### Exercise instructions
In this exercise, print only the lines of the records below from the one with "Task: Switch to the Конференция tab" through the one with "You are a computer-use agent.", inclusive. Pictures are not part of the copy.

### Exercise materials
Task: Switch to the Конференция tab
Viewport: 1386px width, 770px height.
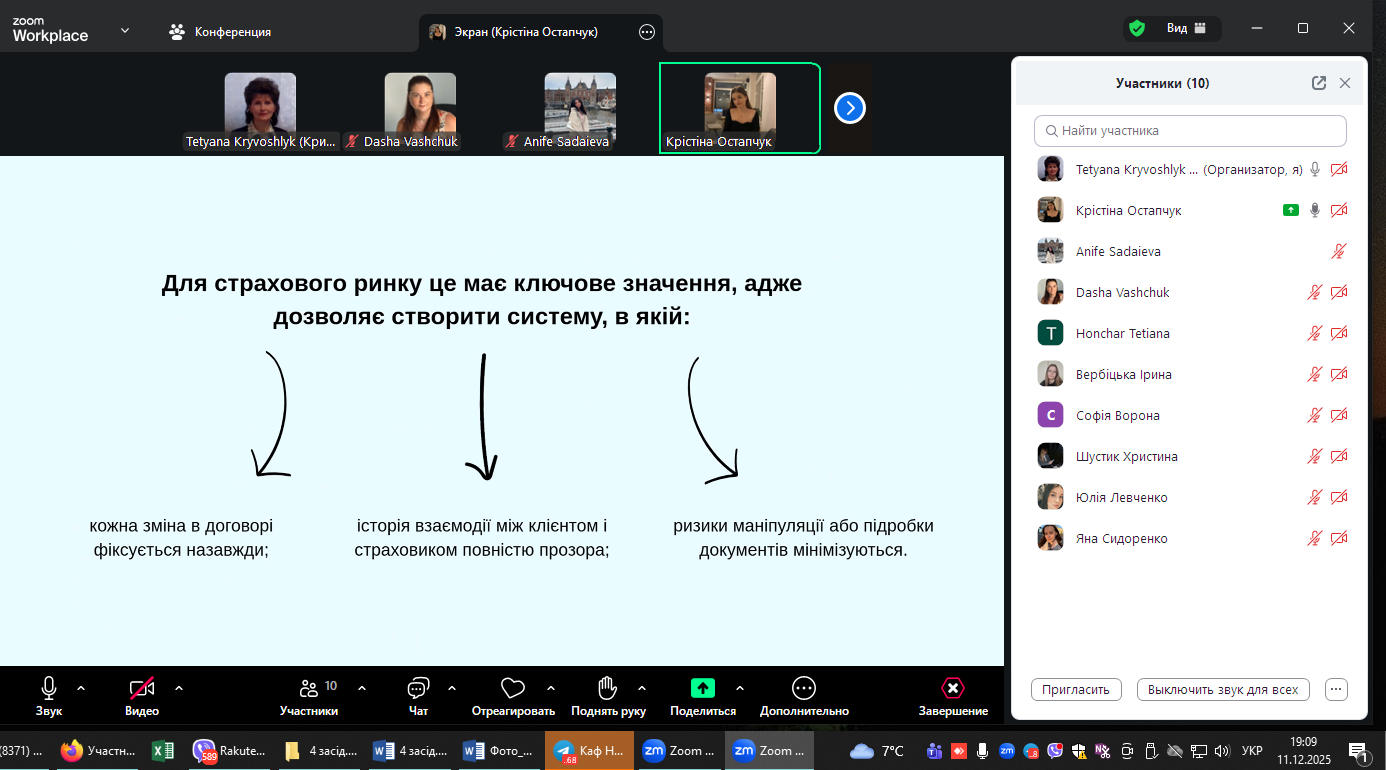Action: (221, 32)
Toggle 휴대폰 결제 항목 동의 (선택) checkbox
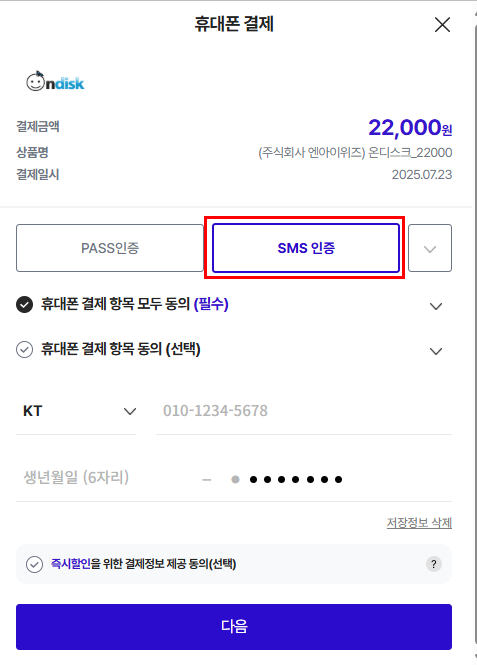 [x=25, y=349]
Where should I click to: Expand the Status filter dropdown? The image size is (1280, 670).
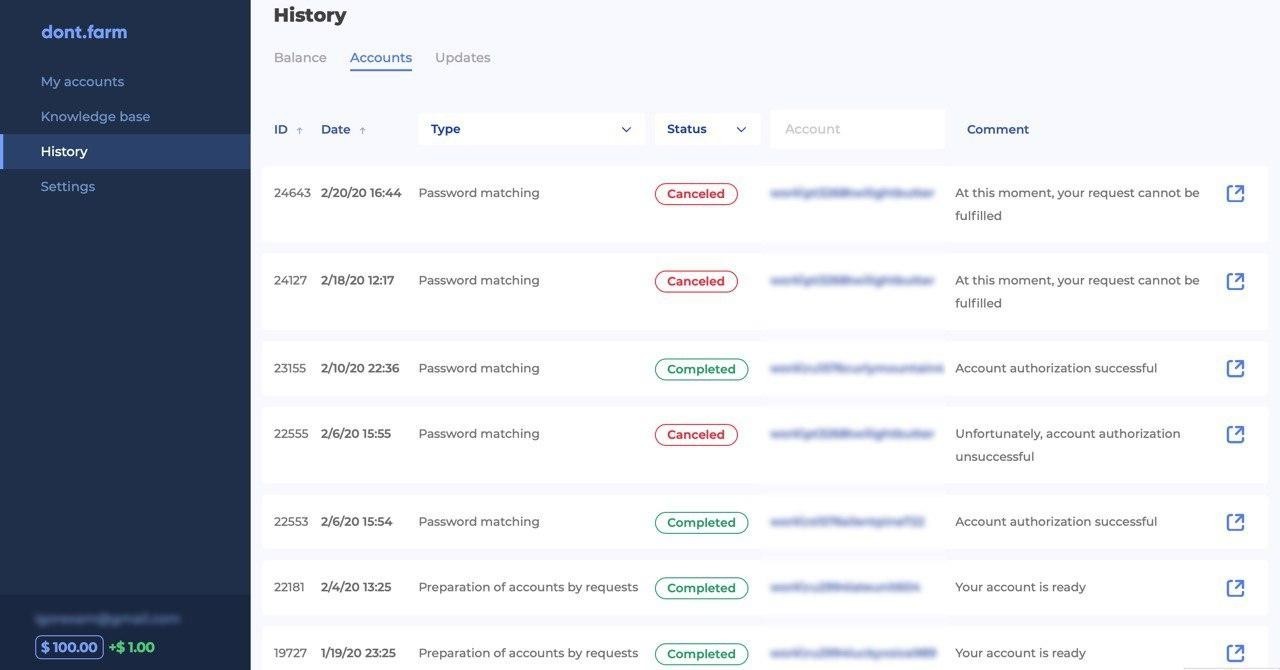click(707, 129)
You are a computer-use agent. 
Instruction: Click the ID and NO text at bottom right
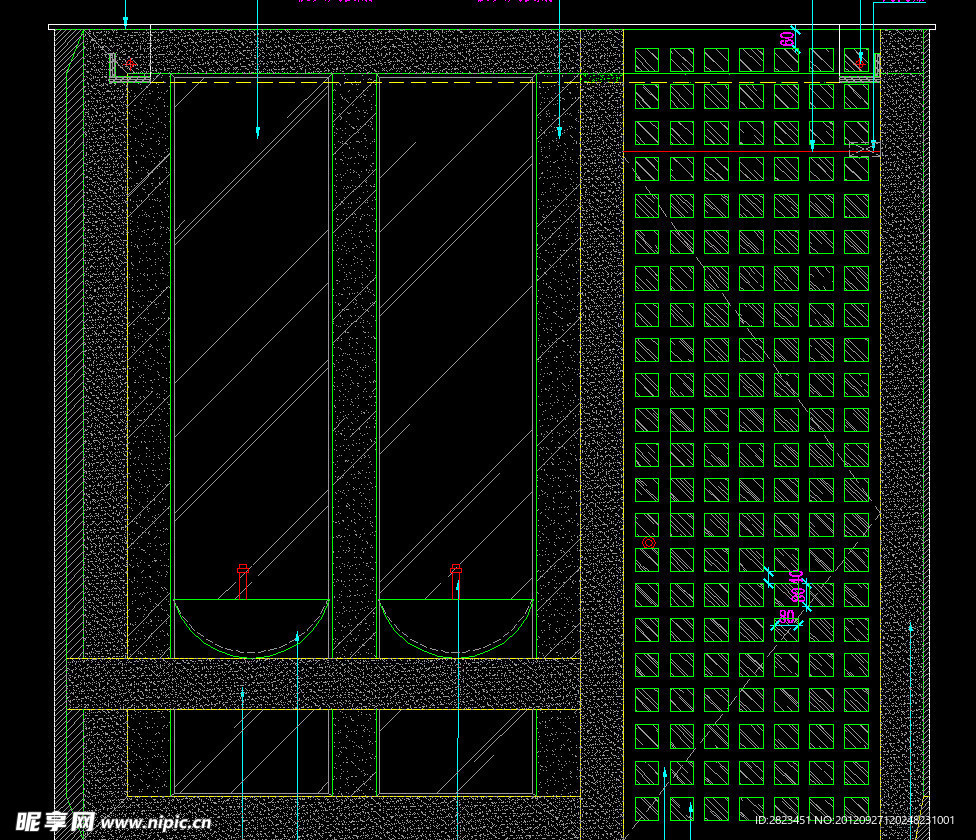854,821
==
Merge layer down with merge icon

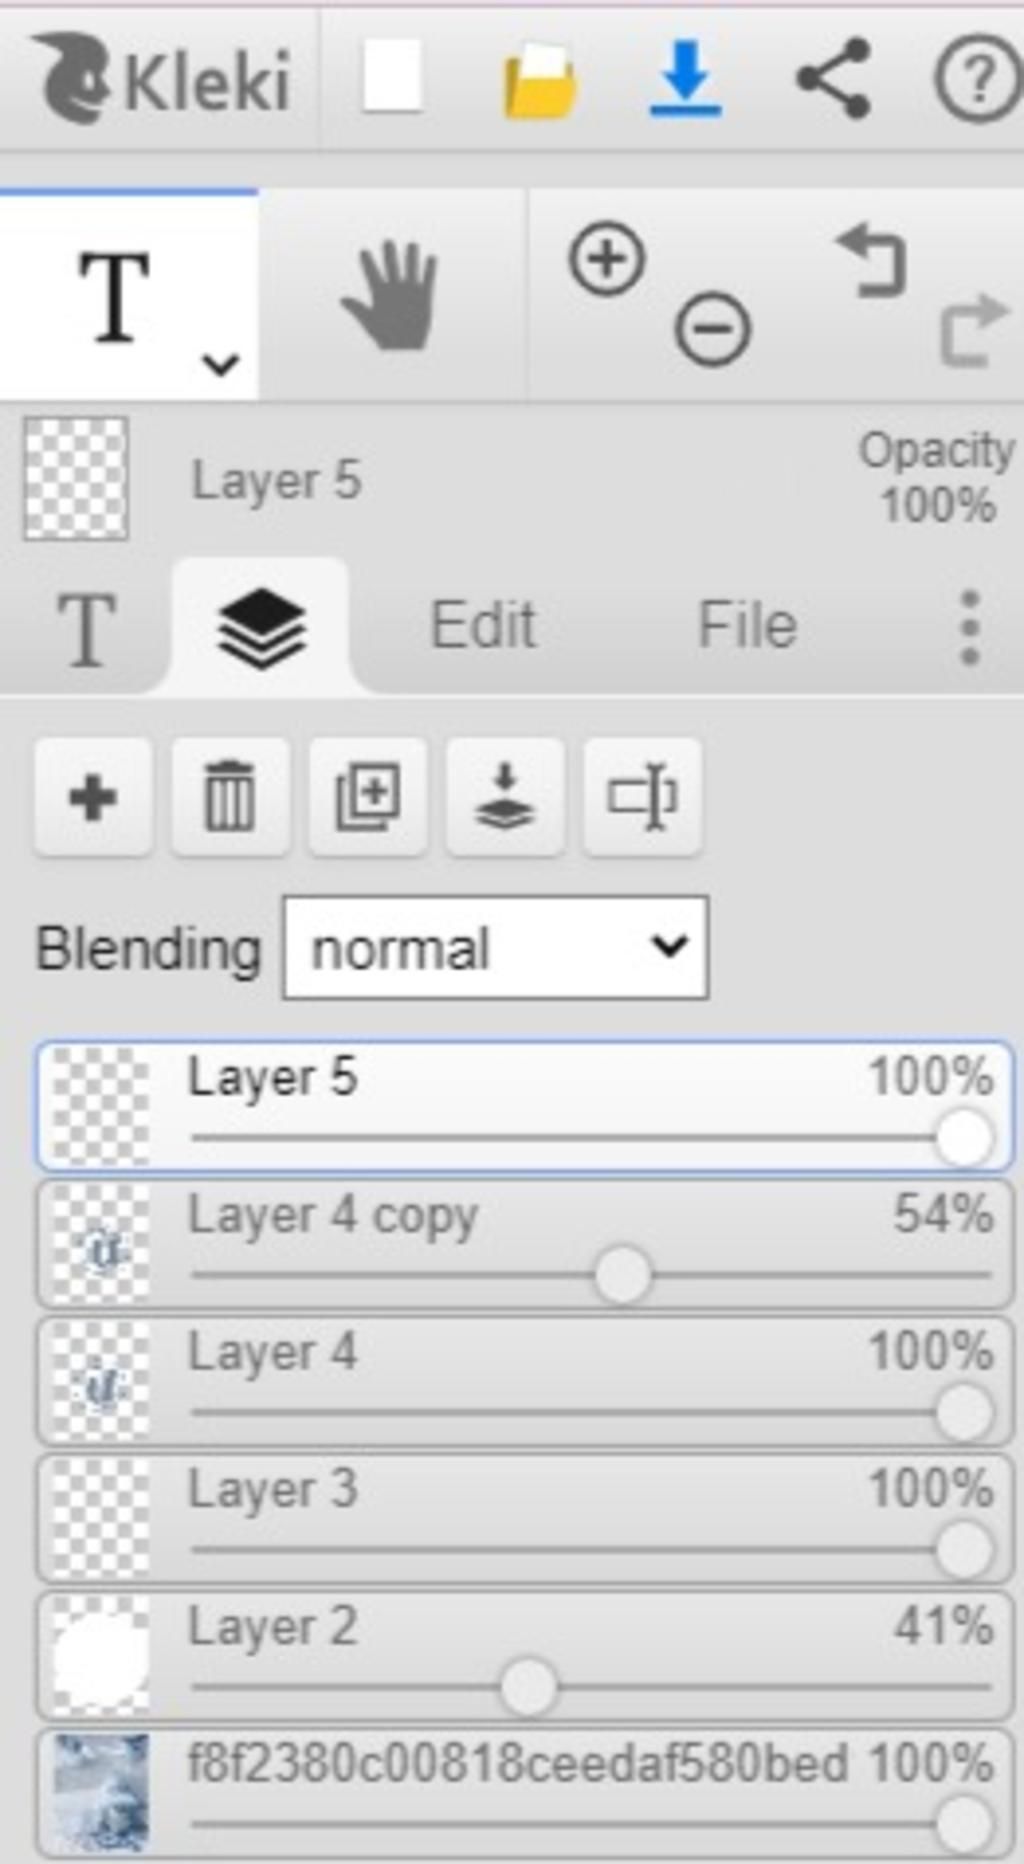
...
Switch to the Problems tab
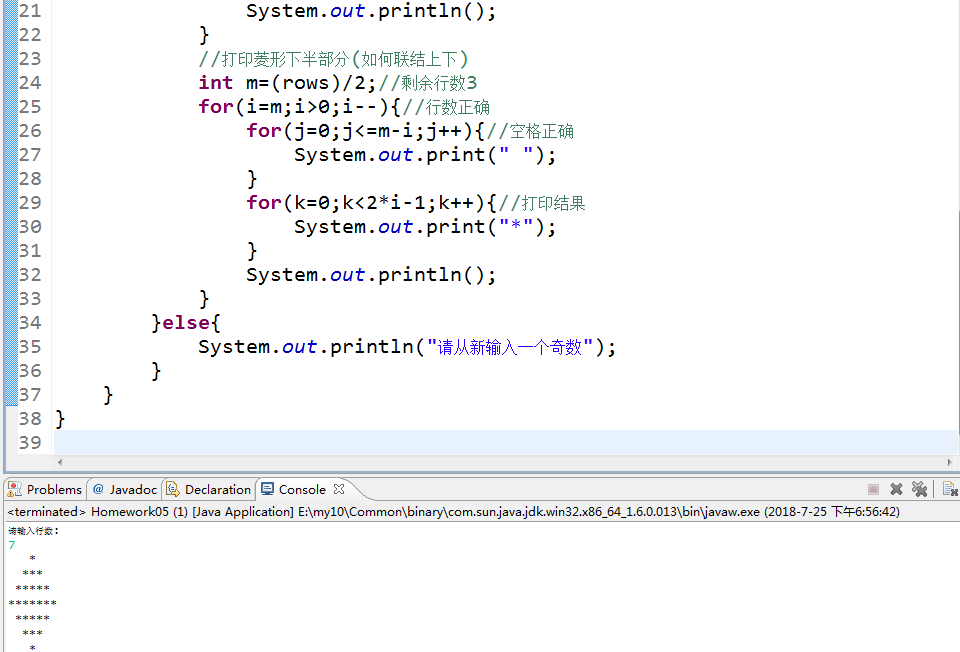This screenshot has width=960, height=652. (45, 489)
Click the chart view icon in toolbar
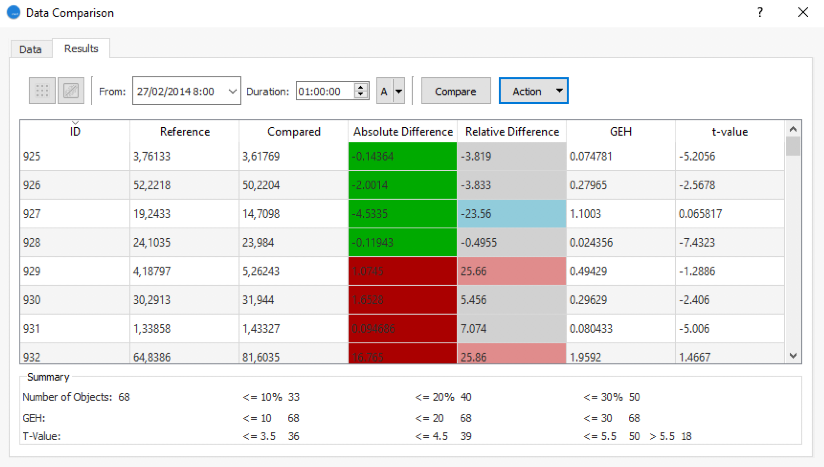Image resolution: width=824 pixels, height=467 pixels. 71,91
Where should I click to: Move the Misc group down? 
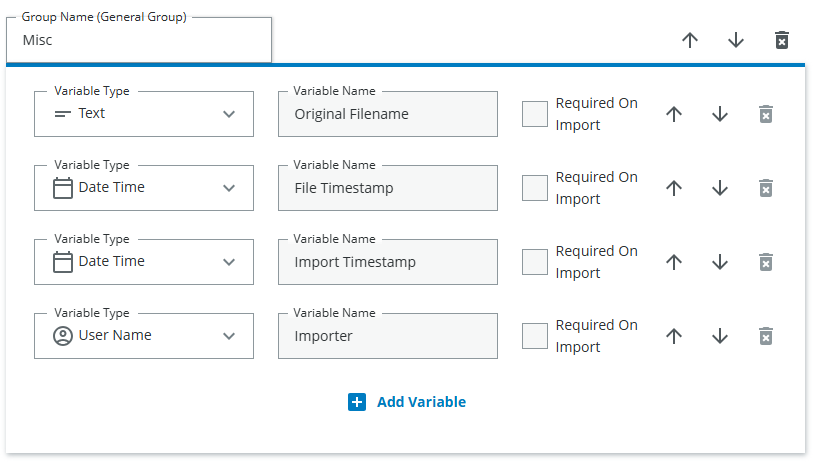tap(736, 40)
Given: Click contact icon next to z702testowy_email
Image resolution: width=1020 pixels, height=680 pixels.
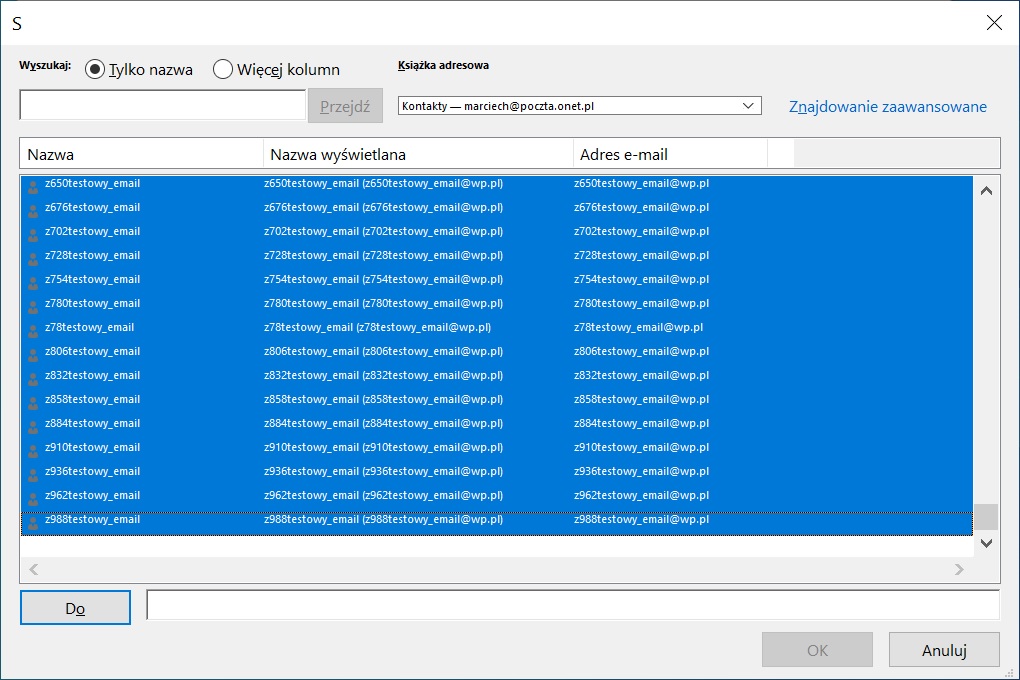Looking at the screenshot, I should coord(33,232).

### Written reply
Task: Switch to the Конференция tab
Viewport: 1386px width, 770px height.
Action: (221, 32)
Toggle 휴대폰 결제 항목 동의 (선택) checkbox
 [x=25, y=349]
Where should I click to: Expand the Status filter dropdown? The image size is (1280, 670).
click(707, 129)
You are a computer-use agent. 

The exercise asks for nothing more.